Week 1 - Fluid, Electrolytes, & Acid-Base Disorders Flashcards
Generally, how does a high anion gap acidosis occur?
- ↓ in HCO3: Fixed acid added to ECF, dissociates to H+, forms carbonic acid
Generally, how does a non-anion gap acidosis occur?
- ↑ in Cl to balance ↓ in HCO3: ↓ HCO3- counterbalanced by a net ↑ in Cl- to maintain electrical neutrality.
What is non-anion gap metabolic acidosis also known as?
Hyperchloremic Metabolic Acidosis
What is the most common cause of Non-anion gap acidosis?
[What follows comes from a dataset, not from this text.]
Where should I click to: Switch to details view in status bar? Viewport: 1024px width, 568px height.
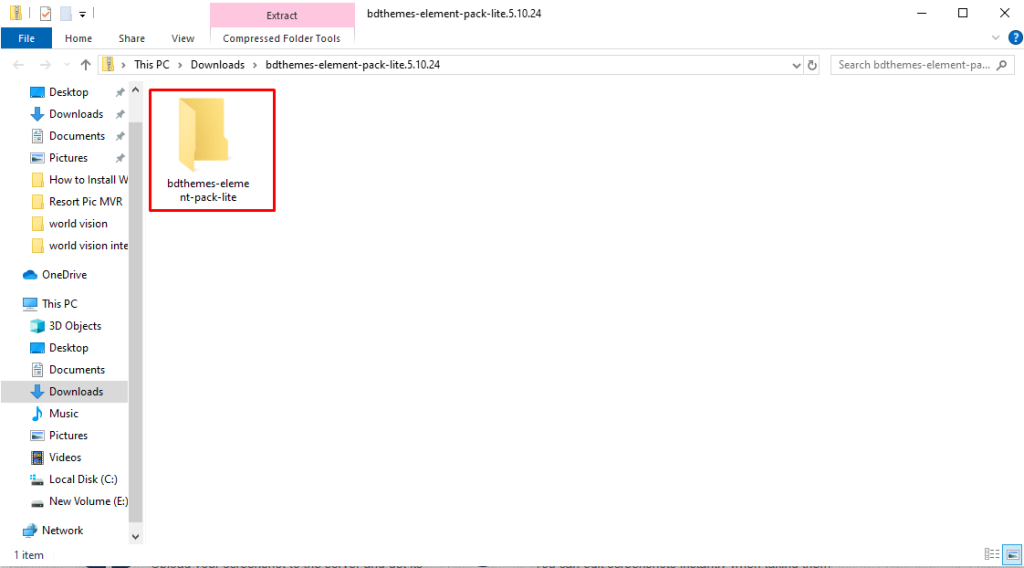click(x=992, y=554)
Additional causes?
- Most common: Iatrogenic 0.9% NaCl administration
- Other: GI & Renal losses of HCO3 (Diarrhea, Renal tubule acidosis, early renal failure)
How do you treat non-anion gap acidosis?
turn off the 0.9% NaCl
During your preop workup, your BSA 18% pt has labs cooking up, they’re experiencing restlessness, irritability & lethargy. What values are you concerned for?
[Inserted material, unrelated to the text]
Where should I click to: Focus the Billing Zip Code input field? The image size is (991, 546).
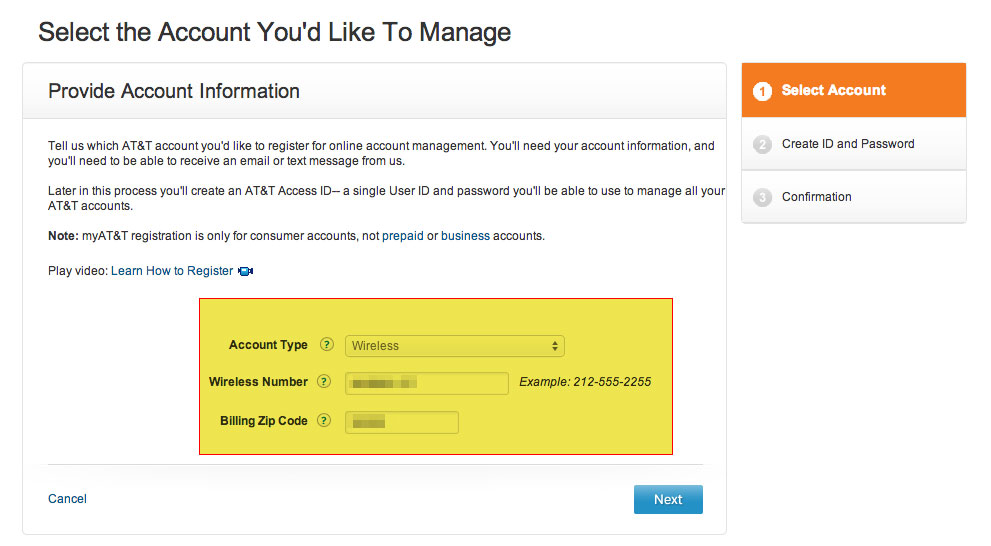402,422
- ↓ Na+: Hypovolemic Hypo or Hypernatremia 2/2 3rd space losses
- ↓ in Ca2+: Due to loss of albumin
A pt being worked up for surgery has CHF & is displaying confusion/disorientation, which electrolyte abnormality are you expecting to be off and why?
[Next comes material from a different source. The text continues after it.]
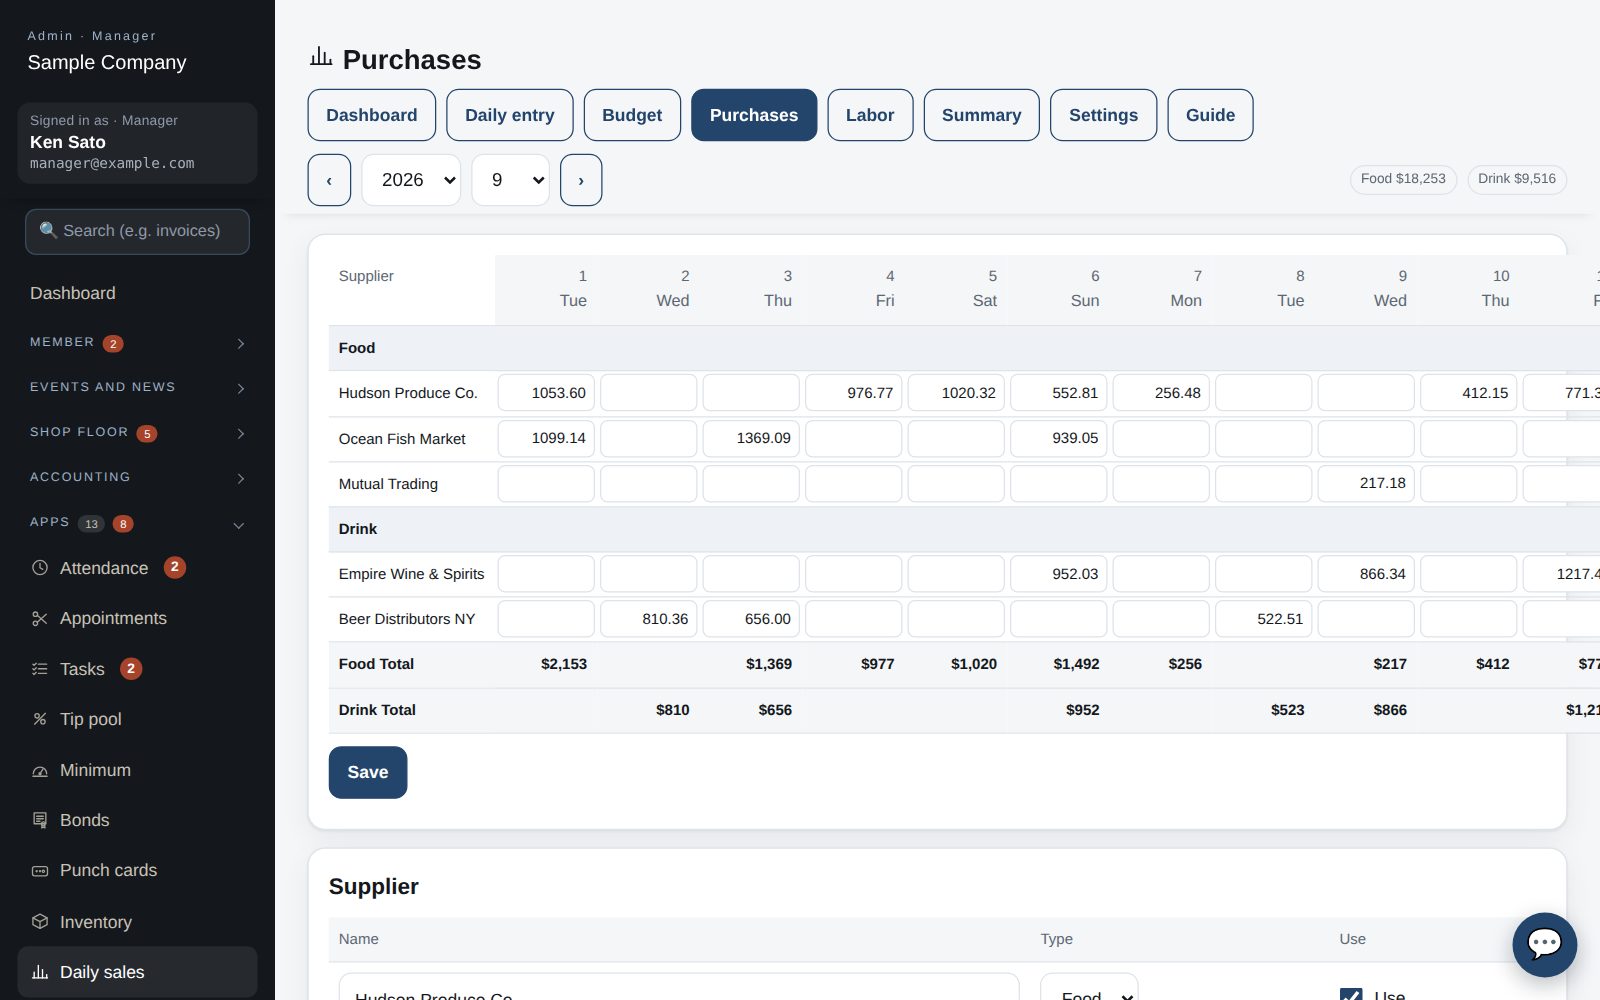
Task: Click the Save button
Action: coord(368,772)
↓ Na+: Hypervolemic Hyponatremia
A pt has a low magnesium, what other electrolyte disorders might you see?
- Hypokalemia
- Hypocalcemia
If you have a pt with hypocalcemia that is refractory to replacement, what might you consider and why?
- Replacing the Mg first
- Mg required for production/release of PTH -> HypoPTH -> ↓ Ca2+
If you have a pt with hypokalemia that is refractory to replacement, what might you consider and why?
- Replacing the Mg first
- HypoMg -> ↓ in Na-K-ATPase activity ->↑ in membrane permeability (ICF to ECF) K+ loss -> ↑ renal K+ excretion
Your pt who had an initially normal EKG develops ST & QT interval shortening and is displaying ↑ in BP, what electrolyte abnormality might you be concerned of?
Hypercalcemia
Nagelhout pg. 398 box 21.10
What is considered a normal iCal level?
- 4.5 - 5.5mg/dL
- 2.2 - 2.6 mEq/dL
- 1.16 - 1.32 mmol/dL
What electrolyte abnormalities may cause muscle weakness after NMB reversal?
4ish
- Hypo/Hypercalcemia (Need Ca2+ for muscle contraction, Too much causes loss DTR)
- Hypo/Hypermagnesmia (HypoMg -> hypoCa2+; hypermagnesemia -> muscle weakness)
- Hypophosphatemia (Hypophosphatemia -> Hypercalcemia)
- Hypokalemia - (Muscle fibers experience hyperpolarization w/ ↓ in serum K+)
Your Pre-eclamptic pt needs to go to the OR right meow. What is your knee-jerk consideration regarding electrolytes, and what might you do?
- Hypermagnesemia
- Lower your NMB dose
Your pt is in a Chronic hypovolemic hyponatremic state, what electrolyte will be utilized to compensate?